Hours later Monica Davis, the wife of Hussein, comes to
the door of the house where she is staying. She says her husband left for Yemen on a
holiday. 'I was meant to join him afterwards; I've got an exam to resit. But then his
phone calls just stopped.
'My husband is quite a shy person,' she says. 'Since he
turned back to religion, we have spent a lot of time just studying the Koran. That's
actually why we were going to Yemen - the locals there speak the closest thing to
classical Arabic you can get. It's like if you're at college and you do French, you're
lecturers will always recommend time in France.' Earlier in the evening, one of the
priests spoke of the two students arrested in Yemen. Samad Ahmed, 21, was studying for an
accountancy degree at Kingston University in Surrey, while Malik Nassar Harhra, 26, was
studying computing science at the University of Westminster in London.
'They're religious kids,' he said, 'from good families.
People are saying that they went there to be naughty, to cause trouble. But then, those
people don't understand Islam and those that study it.'
BETWEEN THE arrests of the Birmingham men and the
kidnapping of the tourists, a rather different event occurred at Finsbury Park mosque in
north London.
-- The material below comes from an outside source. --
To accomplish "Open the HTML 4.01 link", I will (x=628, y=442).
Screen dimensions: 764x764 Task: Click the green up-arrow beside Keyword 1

From December 24 to 26 the SOS was holding its fourth Islamic Camp, with
activities including religious studies, martial arts and 'military training for brothers'.
A picture of a hand grenade appeared on the publicity material.
The SOS claims to have supported both mujahideen and
refugees, and Afghanistan, Bosnia and Kashmir, 'as well as the frontline soldiers'. It
aims 'to remove the oppression created by man-made laws, so that the whole of mankind can
enjoy the freedom, purity and justice of living under Allah's laws - the Shariah', says
the group's literature.
At the centre of the SOS is Abu Hamza, who has publicly
supported the bombings of the US embassies. Last October, on behalf of the kidnap group,
known as the Jihad Group or the Islamic Army of Aden-Abyan, the SOS issued a communique
warning foreigners to leave the area. He told The Observer he believed the kidnappings
were justified because due warning had been given.